| DATASET |

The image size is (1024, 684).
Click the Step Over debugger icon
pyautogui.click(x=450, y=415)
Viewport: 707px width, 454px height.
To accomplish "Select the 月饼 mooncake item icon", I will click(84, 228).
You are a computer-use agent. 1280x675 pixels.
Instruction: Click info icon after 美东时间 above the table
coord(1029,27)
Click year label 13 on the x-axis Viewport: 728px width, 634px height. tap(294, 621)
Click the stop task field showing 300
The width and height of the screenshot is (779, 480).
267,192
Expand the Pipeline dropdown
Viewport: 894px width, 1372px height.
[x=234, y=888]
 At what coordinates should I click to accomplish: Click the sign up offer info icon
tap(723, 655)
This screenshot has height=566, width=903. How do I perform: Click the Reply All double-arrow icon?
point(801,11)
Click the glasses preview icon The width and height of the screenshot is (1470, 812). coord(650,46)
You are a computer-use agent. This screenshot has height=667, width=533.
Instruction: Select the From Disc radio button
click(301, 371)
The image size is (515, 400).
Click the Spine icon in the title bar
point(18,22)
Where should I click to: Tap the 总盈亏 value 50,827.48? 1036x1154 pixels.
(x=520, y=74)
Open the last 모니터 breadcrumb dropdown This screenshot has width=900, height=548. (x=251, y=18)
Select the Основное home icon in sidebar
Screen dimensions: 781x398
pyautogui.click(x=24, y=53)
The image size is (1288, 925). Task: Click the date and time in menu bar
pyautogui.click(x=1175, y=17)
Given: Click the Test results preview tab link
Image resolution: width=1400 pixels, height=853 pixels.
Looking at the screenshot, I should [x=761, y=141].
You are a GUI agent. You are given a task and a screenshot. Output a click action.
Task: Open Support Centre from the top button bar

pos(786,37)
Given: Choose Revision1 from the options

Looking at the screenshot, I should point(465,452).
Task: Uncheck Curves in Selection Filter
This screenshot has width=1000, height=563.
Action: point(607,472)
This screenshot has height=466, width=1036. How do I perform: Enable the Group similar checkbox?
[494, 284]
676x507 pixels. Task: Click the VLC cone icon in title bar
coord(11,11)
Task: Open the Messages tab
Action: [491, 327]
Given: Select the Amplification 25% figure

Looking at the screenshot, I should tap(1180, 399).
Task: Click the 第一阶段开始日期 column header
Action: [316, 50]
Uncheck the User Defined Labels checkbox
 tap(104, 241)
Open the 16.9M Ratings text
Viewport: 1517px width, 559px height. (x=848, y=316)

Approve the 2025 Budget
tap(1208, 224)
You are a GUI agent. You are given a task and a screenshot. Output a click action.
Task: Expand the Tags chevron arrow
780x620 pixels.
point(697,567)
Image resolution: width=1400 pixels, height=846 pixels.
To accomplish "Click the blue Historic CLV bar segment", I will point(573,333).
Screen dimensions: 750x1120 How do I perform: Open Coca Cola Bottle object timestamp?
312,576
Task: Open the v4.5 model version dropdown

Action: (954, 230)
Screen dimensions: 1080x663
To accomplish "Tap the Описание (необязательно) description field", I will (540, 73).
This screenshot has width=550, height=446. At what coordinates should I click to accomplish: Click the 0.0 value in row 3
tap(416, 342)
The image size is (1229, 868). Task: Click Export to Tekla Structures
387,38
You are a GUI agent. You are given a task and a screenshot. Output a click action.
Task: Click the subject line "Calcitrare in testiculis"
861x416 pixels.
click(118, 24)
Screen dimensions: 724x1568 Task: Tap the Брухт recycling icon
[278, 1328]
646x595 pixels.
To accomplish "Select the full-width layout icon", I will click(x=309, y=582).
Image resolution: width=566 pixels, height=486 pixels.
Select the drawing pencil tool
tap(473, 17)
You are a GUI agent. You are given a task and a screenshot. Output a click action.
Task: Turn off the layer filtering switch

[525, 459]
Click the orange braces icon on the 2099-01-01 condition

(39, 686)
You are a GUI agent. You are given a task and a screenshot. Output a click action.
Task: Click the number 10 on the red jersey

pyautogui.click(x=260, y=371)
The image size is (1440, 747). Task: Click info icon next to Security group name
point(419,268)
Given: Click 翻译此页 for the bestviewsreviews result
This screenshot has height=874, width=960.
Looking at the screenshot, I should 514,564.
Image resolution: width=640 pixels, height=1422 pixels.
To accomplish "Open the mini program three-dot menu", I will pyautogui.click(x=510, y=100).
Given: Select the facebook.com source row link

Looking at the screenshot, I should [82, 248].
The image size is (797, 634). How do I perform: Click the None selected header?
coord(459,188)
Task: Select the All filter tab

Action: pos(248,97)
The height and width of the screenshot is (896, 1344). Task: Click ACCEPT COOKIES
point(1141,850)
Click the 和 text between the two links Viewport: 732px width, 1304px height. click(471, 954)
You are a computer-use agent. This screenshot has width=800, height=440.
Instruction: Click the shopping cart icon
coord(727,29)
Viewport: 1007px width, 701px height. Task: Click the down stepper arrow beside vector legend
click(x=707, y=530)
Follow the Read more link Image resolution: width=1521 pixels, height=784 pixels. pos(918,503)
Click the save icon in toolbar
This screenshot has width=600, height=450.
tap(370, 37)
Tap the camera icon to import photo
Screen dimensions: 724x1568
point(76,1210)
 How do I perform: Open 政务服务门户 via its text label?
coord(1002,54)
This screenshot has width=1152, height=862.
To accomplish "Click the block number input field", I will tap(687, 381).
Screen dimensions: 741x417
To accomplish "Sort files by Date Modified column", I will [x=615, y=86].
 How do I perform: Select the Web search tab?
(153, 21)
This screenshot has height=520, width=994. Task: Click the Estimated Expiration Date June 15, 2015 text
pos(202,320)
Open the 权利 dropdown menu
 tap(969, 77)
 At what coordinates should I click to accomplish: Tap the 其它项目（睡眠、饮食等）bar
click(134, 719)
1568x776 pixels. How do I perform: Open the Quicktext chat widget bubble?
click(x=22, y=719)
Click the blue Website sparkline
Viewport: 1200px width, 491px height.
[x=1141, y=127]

| WHAT YOU ARE ASKED TO DO |
Please copy out each record, character for character.

| OUTPUT BELOW |
The image size is (1024, 684).
Click the Step Over debugger icon
pyautogui.click(x=450, y=415)
Viewport: 707px width, 454px height.
To accomplish "Select the 月饼 mooncake item icon", I will click(84, 228).
You are a computer-use agent. 1280x675 pixels.
Instruction: Click info icon after 美东时间 above the table
coord(1029,27)
Click year label 13 on the x-axis Viewport: 728px width, 634px height. tap(294, 621)
Click the stop task field showing 300
The width and height of the screenshot is (779, 480).
267,192
Expand the Pipeline dropdown
Viewport: 894px width, 1372px height.
[x=234, y=888]
 At what coordinates should I click to accomplish: Click the sign up offer info icon
tap(723, 655)
This screenshot has height=566, width=903. How do I perform: Click the Reply All double-arrow icon?
point(801,11)
Click the glasses preview icon The width and height of the screenshot is (1470, 812). coord(650,46)
You are a computer-use agent. This screenshot has height=667, width=533.
Instruction: Select the From Disc radio button
click(301, 371)
The image size is (515, 400).
Click the Spine icon in the title bar
point(18,22)
Where should I click to: Tap the 总盈亏 value 50,827.48? 1036x1154 pixels.
(x=520, y=74)
Open the last 모니터 breadcrumb dropdown This screenshot has width=900, height=548. (x=251, y=18)
Select the Основное home icon in sidebar
Screen dimensions: 781x398
pyautogui.click(x=24, y=53)
The image size is (1288, 925). Task: Click the date and time in menu bar
pyautogui.click(x=1175, y=17)
Given: Click the Test results preview tab link
Image resolution: width=1400 pixels, height=853 pixels.
Looking at the screenshot, I should [x=761, y=141].
You are a GUI agent. You are given a task and a screenshot. Output a click action.
Task: Open Support Centre from the top button bar

pos(786,37)
Given: Choose Revision1 from the options

Looking at the screenshot, I should point(465,452).
Task: Uncheck Curves in Selection Filter
This screenshot has width=1000, height=563.
Action: point(607,472)
This screenshot has height=466, width=1036. How do I perform: Enable the Group similar checkbox?
[494, 284]
676x507 pixels. Task: Click the VLC cone icon in title bar
coord(11,11)
Task: Open the Messages tab
Action: [491, 327]
Given: Select the Amplification 25% figure

Looking at the screenshot, I should tap(1180, 399).
Task: Click the 第一阶段开始日期 column header
Action: [316, 50]
Uncheck the User Defined Labels checkbox
 tap(104, 241)
Open the 16.9M Ratings text
Viewport: 1517px width, 559px height. (x=848, y=316)

Approve the 2025 Budget
tap(1208, 224)
You are a GUI agent. You are given a task and a screenshot. Output a click action.
Task: Expand the Tags chevron arrow
780x620 pixels.
point(697,567)
Image resolution: width=1400 pixels, height=846 pixels.
To accomplish "Click the blue Historic CLV bar segment", I will point(573,333).
Screen dimensions: 750x1120 How do I perform: Open Coca Cola Bottle object timestamp?
312,576
Task: Open the v4.5 model version dropdown

Action: (954, 230)
Screen dimensions: 1080x663
To accomplish "Tap the Описание (необязательно) description field", I will (540, 73).
This screenshot has width=550, height=446. At what coordinates should I click to accomplish: Click the 0.0 value in row 3
tap(416, 342)
The image size is (1229, 868). Task: Click Export to Tekla Structures
387,38
You are a GUI agent. You are given a task and a screenshot. Output a click action.
Task: Click the subject line "Calcitrare in testiculis"
861x416 pixels.
click(118, 24)
Screen dimensions: 724x1568 Task: Tap the Брухт recycling icon
[278, 1328]
646x595 pixels.
To accomplish "Select the full-width layout icon", I will click(x=309, y=582).
Image resolution: width=566 pixels, height=486 pixels.
Select the drawing pencil tool
tap(473, 17)
You are a GUI agent. You are given a task and a screenshot. Output a click action.
Task: Turn off the layer filtering switch

[525, 459]
Click the orange braces icon on the 2099-01-01 condition

(39, 686)
You are a GUI agent. You are given a task and a screenshot. Output a click action.
Task: Click the number 10 on the red jersey

pyautogui.click(x=260, y=371)
The image size is (1440, 747). Task: Click info icon next to Security group name
point(419,268)
Given: Click 翻译此页 for the bestviewsreviews result
This screenshot has height=874, width=960.
Looking at the screenshot, I should 514,564.
Image resolution: width=640 pixels, height=1422 pixels.
To accomplish "Open the mini program three-dot menu", I will pyautogui.click(x=510, y=100).
Given: Select the facebook.com source row link

Looking at the screenshot, I should [82, 248].
The image size is (797, 634). How do I perform: Click the None selected header?
coord(459,188)
Task: Select the All filter tab

Action: pos(248,97)
The height and width of the screenshot is (896, 1344). Task: Click ACCEPT COOKIES
point(1141,850)
Click the 和 text between the two links Viewport: 732px width, 1304px height. click(471, 954)
You are a computer-use agent. This screenshot has width=800, height=440.
Instruction: Click the shopping cart icon
coord(727,29)
Viewport: 1007px width, 701px height. Task: Click the down stepper arrow beside vector legend
click(x=707, y=530)
Follow the Read more link Image resolution: width=1521 pixels, height=784 pixels. pos(918,503)
Click the save icon in toolbar
This screenshot has width=600, height=450.
tap(370, 37)
Tap the camera icon to import photo
Screen dimensions: 724x1568
point(76,1210)
 How do I perform: Open 政务服务门户 via its text label?
coord(1002,54)
This screenshot has width=1152, height=862.
To accomplish "Click the block number input field", I will tap(687, 381).
Screen dimensions: 741x417
To accomplish "Sort files by Date Modified column", I will [x=615, y=86].
 How do I perform: Select the Web search tab?
(153, 21)
This screenshot has height=520, width=994. Task: Click the Estimated Expiration Date June 15, 2015 text
pos(202,320)
Open the 权利 dropdown menu
 tap(969, 77)
 At what coordinates should I click to accomplish: Tap the 其它项目（睡眠、饮食等）bar
click(134, 719)
1568x776 pixels. How do I perform: Open the Quicktext chat widget bubble?
click(x=22, y=719)
Click the blue Website sparkline
Viewport: 1200px width, 491px height.
[x=1141, y=127]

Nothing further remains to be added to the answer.